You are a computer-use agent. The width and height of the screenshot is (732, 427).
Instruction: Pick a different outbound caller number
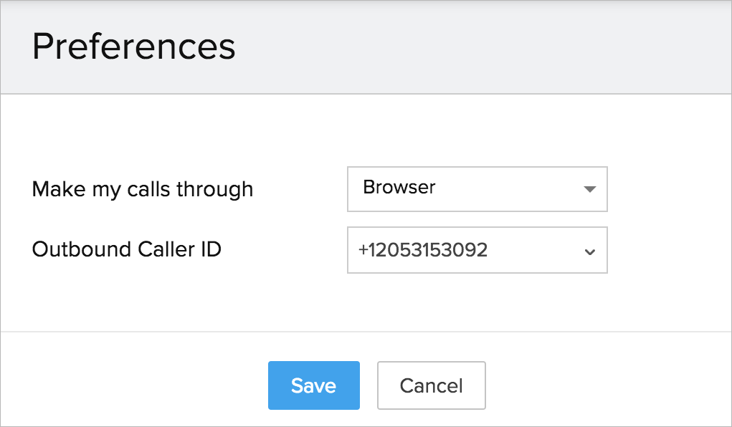click(477, 250)
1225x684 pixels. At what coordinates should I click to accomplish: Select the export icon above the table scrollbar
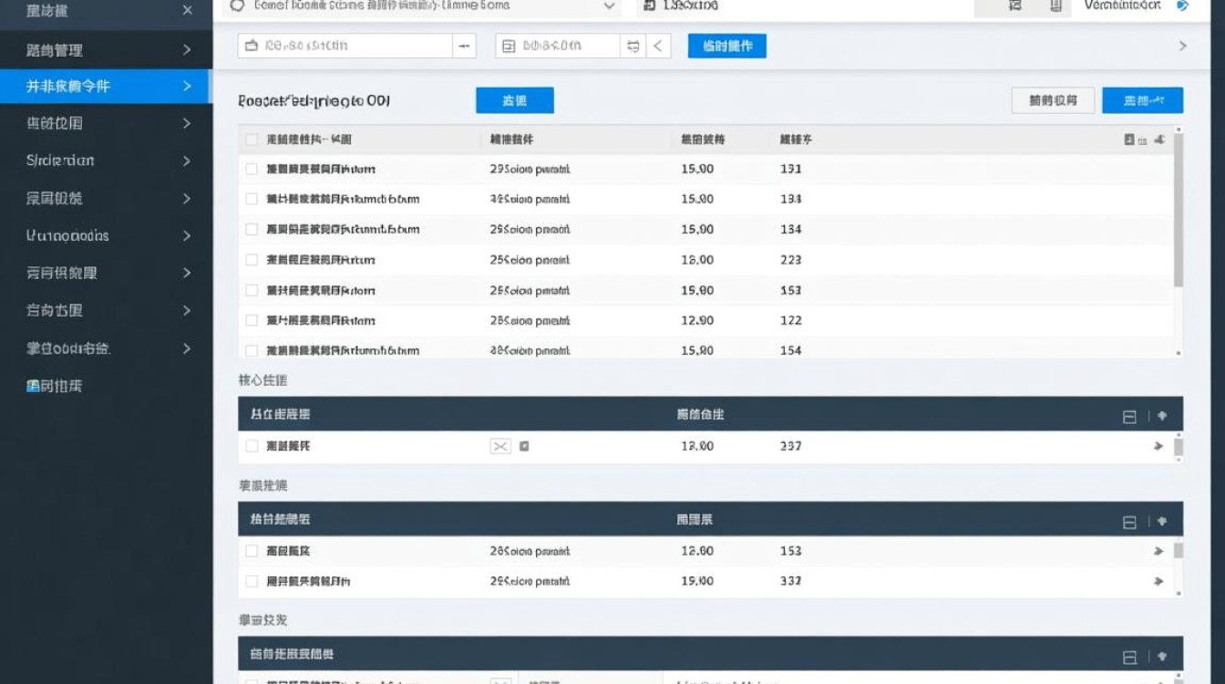click(1128, 139)
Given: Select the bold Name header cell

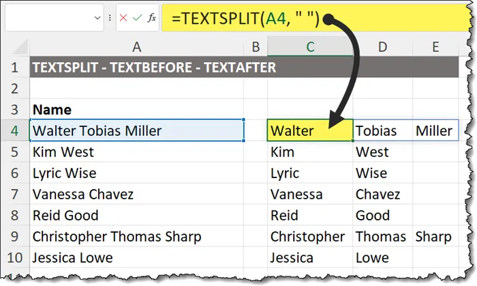Looking at the screenshot, I should pyautogui.click(x=136, y=109).
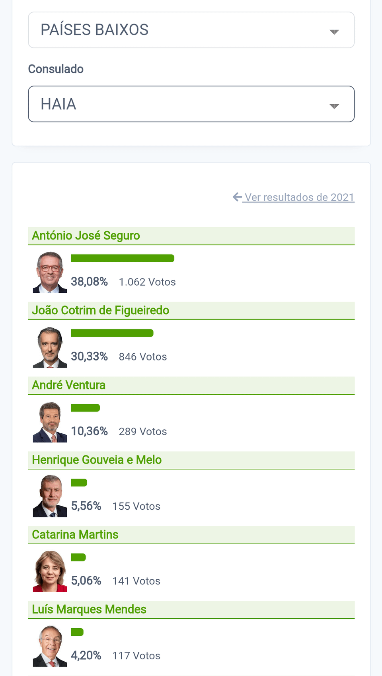382x676 pixels.
Task: Click João Cotrim de Figueiredo's portrait
Action: click(50, 347)
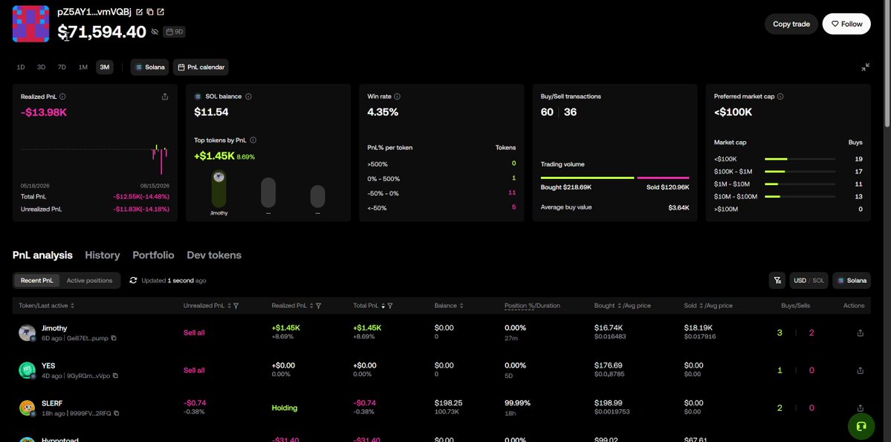891x442 pixels.
Task: Open wallet in external explorer icon
Action: [x=161, y=12]
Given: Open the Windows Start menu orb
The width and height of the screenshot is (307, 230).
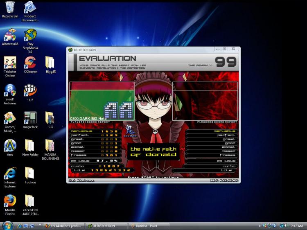Looking at the screenshot, I should 8,225.
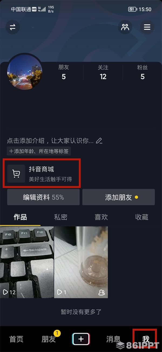Tap the collaboration icon on second video
Screen dimensions: 162x352
click(x=102, y=292)
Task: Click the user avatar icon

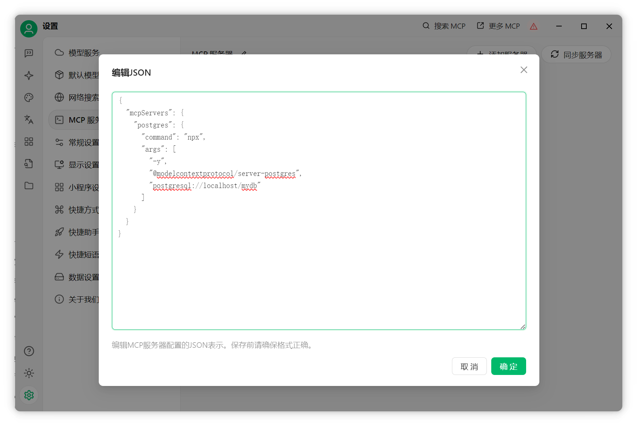Action: coord(29,28)
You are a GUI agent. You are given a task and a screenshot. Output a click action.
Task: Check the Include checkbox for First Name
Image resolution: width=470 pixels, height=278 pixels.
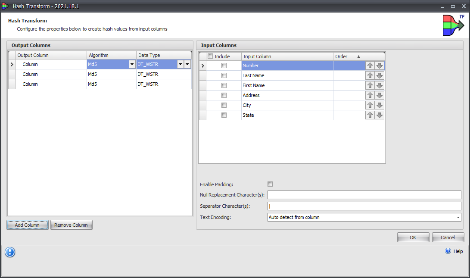[x=224, y=85]
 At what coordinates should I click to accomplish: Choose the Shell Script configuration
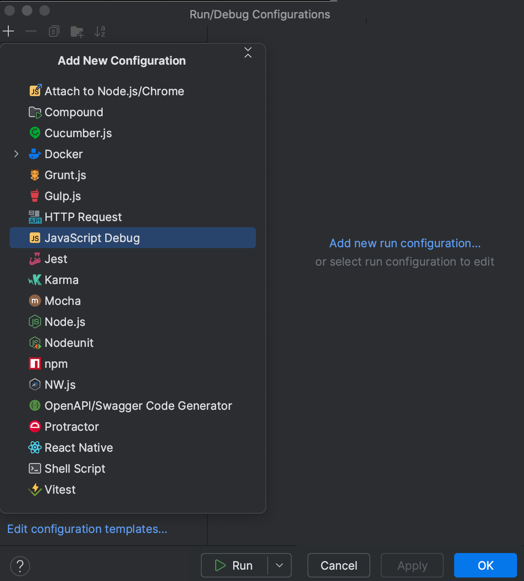[75, 468]
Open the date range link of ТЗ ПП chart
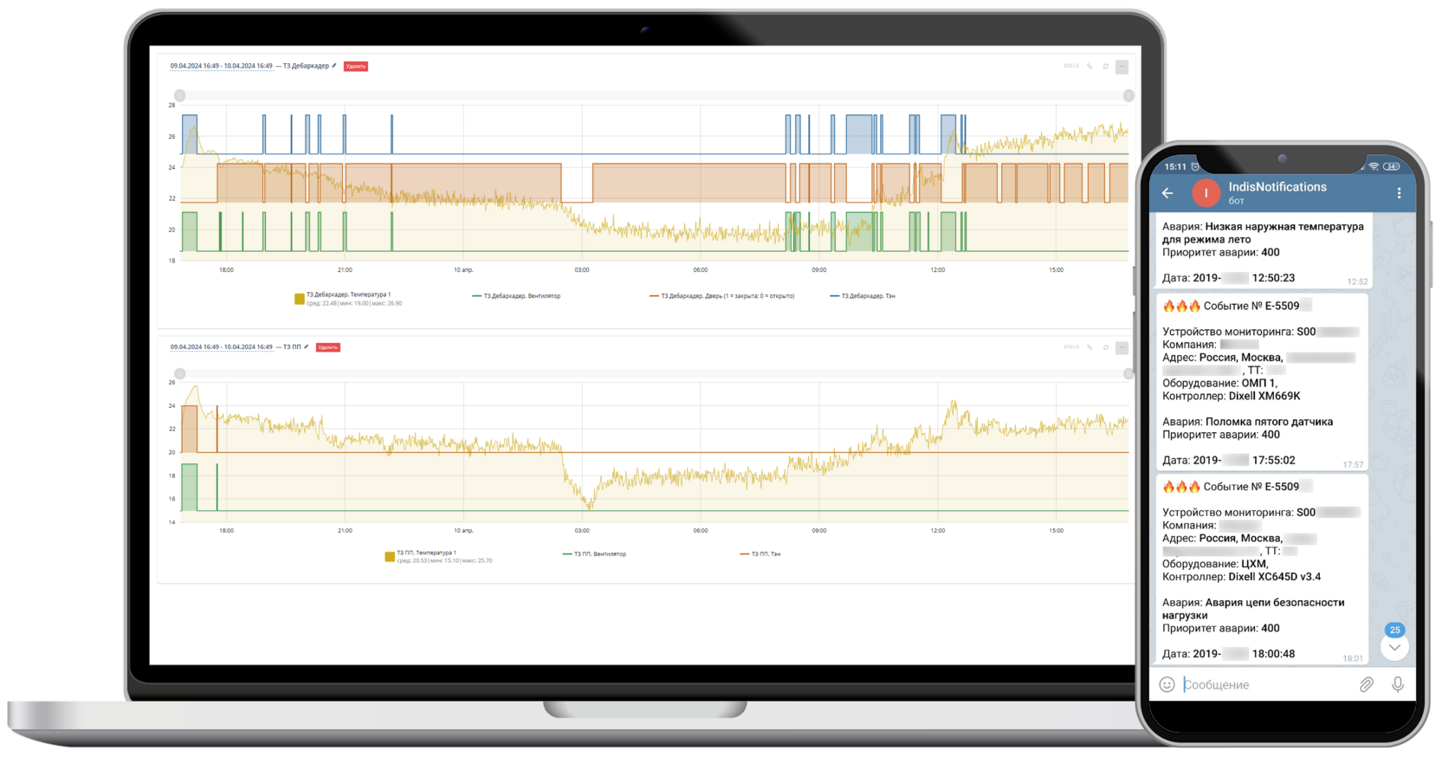Screen dimensions: 1455x770 (221, 347)
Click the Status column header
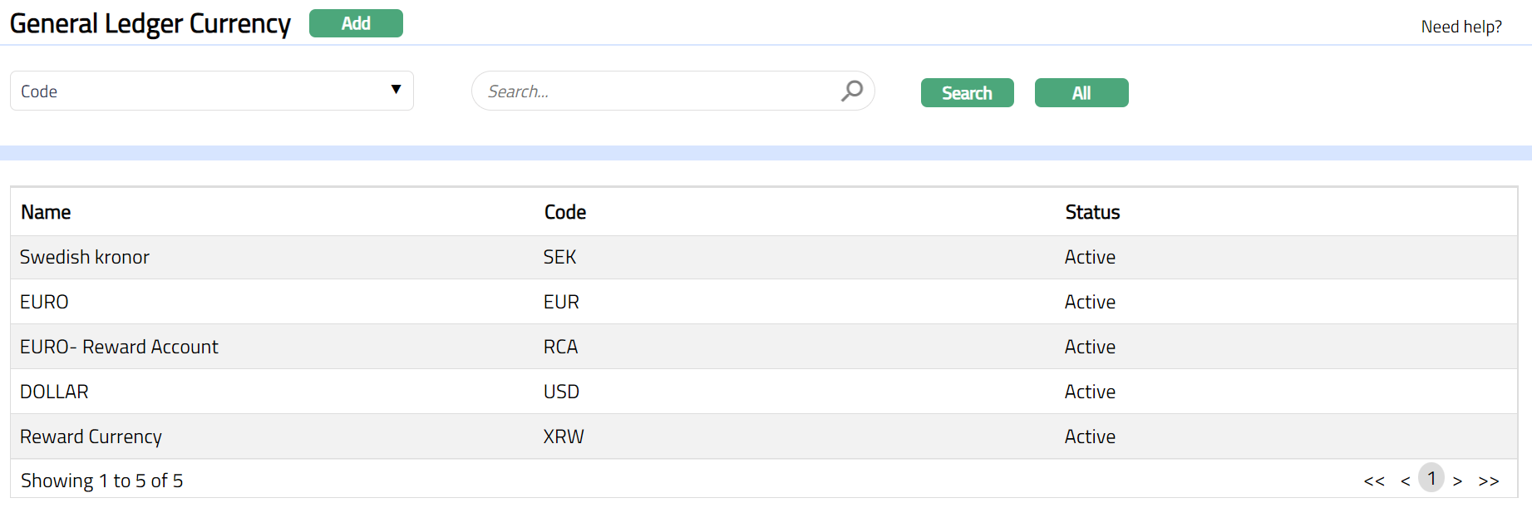 click(1092, 212)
-------
Each word of the data should be repeated exactly, and the pictures left out.

You are a computer-use agent. The width and height of the screenshot is (732, 427).
Instruction: Pick a different outbound caller number
click(477, 250)
1225x684 pixels. At what coordinates should I click to accomplish: Select the export icon above the table scrollbar
click(1128, 139)
Given: Select the bold Name header cell

Looking at the screenshot, I should pyautogui.click(x=136, y=109).
382x676 pixels.
Task: Click João Cotrim de Figueiredo's portrait
Action: click(50, 347)
891x442 pixels.
Task: Open wallet in external explorer icon
Action: [x=161, y=12]
Given: Open the Windows Start menu orb
The width and height of the screenshot is (307, 230).
Looking at the screenshot, I should 8,225.
Tap the collaboration icon on second video
Screen dimensions: 162x352
click(x=102, y=292)
Task: Click the user avatar icon

Action: coord(29,28)
You are a GUI agent. You are given a task and a screenshot. Output a click action.
Task: Check the Include checkbox for First Name
Image resolution: width=470 pixels, height=278 pixels.
[x=224, y=85]
 At what coordinates should I click to accomplish: Choose the Shell Script configuration
[75, 468]
Open the date range link of ТЗ ПП chart
Screen dimensions: 1455x770 (221, 347)
Click the Status column header
 click(1092, 212)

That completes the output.